Exercise objective -> The answer must be every line below that holds the word "Viewport".
*** Opening of Records provided ***
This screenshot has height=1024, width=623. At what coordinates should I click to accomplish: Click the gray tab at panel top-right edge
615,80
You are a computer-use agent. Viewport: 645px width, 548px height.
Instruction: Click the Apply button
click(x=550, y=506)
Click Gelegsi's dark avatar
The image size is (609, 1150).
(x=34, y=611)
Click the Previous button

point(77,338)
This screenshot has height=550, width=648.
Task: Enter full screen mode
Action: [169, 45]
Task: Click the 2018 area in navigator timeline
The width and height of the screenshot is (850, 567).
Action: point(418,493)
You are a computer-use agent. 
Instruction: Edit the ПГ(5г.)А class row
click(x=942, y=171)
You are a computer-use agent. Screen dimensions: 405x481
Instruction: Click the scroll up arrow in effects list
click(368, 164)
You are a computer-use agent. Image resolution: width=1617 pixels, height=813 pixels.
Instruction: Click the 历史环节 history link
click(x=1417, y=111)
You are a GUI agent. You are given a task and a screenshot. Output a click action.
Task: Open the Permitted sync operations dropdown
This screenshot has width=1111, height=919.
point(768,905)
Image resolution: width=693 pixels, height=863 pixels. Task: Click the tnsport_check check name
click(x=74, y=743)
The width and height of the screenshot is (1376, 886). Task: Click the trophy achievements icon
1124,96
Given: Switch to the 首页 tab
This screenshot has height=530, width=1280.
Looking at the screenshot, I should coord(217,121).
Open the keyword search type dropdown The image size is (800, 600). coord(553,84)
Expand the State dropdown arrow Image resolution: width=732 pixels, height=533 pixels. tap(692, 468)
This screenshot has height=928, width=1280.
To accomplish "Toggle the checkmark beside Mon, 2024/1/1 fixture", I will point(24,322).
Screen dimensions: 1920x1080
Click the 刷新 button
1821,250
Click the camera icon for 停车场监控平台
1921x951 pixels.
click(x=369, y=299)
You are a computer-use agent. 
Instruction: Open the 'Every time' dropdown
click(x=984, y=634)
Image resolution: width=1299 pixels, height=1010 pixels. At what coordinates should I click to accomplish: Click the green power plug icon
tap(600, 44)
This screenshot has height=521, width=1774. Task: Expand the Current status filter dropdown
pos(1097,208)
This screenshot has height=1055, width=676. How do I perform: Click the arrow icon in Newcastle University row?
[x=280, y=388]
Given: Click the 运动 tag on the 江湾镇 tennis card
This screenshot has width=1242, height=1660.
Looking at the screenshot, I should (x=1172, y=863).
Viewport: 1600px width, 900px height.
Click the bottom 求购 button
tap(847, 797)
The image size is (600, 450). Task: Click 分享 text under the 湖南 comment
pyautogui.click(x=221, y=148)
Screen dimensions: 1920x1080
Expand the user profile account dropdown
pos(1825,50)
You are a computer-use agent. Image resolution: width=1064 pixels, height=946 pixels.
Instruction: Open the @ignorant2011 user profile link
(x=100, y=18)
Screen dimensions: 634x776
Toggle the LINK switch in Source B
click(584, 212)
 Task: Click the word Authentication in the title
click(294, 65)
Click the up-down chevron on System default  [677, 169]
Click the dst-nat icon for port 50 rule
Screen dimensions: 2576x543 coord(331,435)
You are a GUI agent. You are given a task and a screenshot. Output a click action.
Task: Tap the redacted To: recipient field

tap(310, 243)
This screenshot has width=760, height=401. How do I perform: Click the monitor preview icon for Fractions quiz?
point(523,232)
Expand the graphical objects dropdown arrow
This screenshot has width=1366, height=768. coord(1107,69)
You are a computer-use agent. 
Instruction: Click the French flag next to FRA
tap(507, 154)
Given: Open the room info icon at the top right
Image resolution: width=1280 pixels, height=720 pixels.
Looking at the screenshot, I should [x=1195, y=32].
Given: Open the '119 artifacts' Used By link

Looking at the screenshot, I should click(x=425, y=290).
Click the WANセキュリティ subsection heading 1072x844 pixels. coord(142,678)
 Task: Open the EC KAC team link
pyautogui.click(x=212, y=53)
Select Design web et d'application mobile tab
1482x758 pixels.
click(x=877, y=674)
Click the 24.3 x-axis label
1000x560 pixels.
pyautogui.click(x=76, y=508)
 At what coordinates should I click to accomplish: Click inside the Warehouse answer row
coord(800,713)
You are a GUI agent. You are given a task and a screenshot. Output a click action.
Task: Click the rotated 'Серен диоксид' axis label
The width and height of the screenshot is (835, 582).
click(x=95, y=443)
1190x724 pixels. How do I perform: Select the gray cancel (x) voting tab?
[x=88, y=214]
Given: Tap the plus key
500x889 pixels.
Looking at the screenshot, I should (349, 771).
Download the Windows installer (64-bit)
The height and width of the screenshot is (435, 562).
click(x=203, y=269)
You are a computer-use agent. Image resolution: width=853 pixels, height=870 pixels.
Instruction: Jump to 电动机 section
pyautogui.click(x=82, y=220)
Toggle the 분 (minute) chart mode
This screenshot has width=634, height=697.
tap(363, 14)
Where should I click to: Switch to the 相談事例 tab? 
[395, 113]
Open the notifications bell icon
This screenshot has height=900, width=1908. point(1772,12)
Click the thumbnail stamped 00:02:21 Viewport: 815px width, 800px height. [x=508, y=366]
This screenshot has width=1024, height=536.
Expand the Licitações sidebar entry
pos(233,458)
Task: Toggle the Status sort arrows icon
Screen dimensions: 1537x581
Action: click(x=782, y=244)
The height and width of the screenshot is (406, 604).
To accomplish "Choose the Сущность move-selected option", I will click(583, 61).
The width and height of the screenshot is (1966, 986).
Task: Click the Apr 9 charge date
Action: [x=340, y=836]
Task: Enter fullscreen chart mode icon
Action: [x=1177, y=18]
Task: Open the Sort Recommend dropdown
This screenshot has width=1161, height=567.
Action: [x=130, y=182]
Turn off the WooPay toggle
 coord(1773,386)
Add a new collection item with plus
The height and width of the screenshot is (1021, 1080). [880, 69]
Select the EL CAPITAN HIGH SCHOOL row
*** Close of Records provided ***
Solution to this task ->
You are a computer-use agent. Viewport: 645px width, 548px height.
Viewport: 1600px width, 900px height.
Click the thumbnail stamped 00:02:21 Viewport: 815px width, 800px height. [x=508, y=366]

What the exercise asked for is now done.